One set of examples that are basically always included are certain Hopf algebras (called Drinfeld-Jimbo quantum groups) $\mathcal{U}_q(\mathfrak{g})$ for $\mathfrak g$ a simple Lie algebra. These are algebras over rational functions in a formal variable $q$. You can think of $\mathcal{U}_q(\mathfrak{g})$ as a $q$-analogue of the universal enveloping algebra $\mathcal{U}(\mathfrak{g})$, and setting $q = 1$ recovers $\mathcal{U}(\mathfrak{g})$. Sometimes we instead think of them as algebras over a ring of formal power series in $\hbar$, with $q = e^\hbar$.

One important property of quantum groups is that they are quasitriangular, which gives a braiding on their module categories. (Actually this isn't quite true for $\mathcal U_q(\mathfrak g)$ because of some stuff with formal power series.) This leads to the Reshetikhin-Turaev construction of link and 3-manifold invariants, among many other things.

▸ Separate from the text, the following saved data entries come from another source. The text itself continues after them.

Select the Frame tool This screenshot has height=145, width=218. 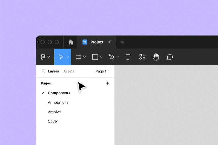tap(78, 57)
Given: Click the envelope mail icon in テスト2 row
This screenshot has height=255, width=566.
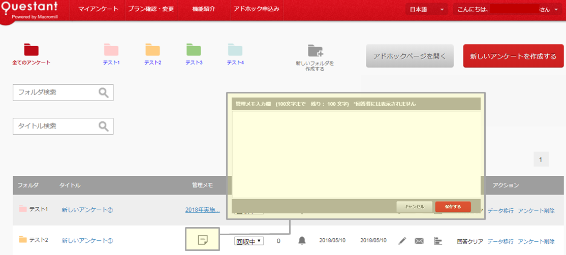Looking at the screenshot, I should (419, 240).
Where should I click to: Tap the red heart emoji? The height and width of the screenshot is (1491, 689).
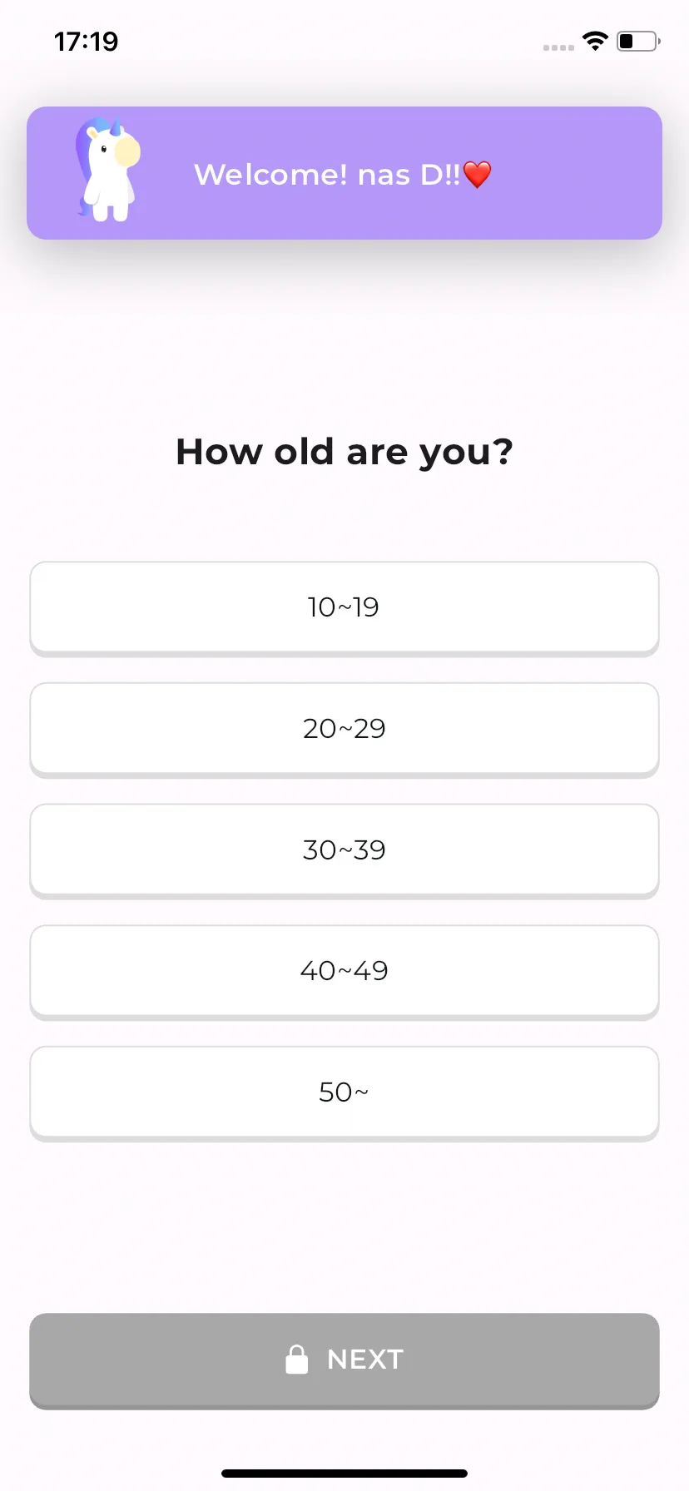coord(477,175)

The quantum double or Drinfeld double is a way of constructing quasitriangular Hopf algebras from Hopf algebras. In particular, if $\mathfrak b$ is the Lie algebra of an upper Borel subalgebra of $\mathfrak g$, it's easy to define a Hopf algebra $\mathcal U_q(\mathfrak b)$. The quantum double of $\mathcal U_q(\mathfrak b)$ (which is a sort of semidirect product of $\mathcal U_q(\mathfrak b)$ and its dual) is essentially $\mathcal U_q(\mathfrak g)$. One reason to define this way is that the formula for the universal $R$-matrix (the thing giving the quasitriangular structure) drops out automatically; it's very much not obvious how to define it without the quantum double construction.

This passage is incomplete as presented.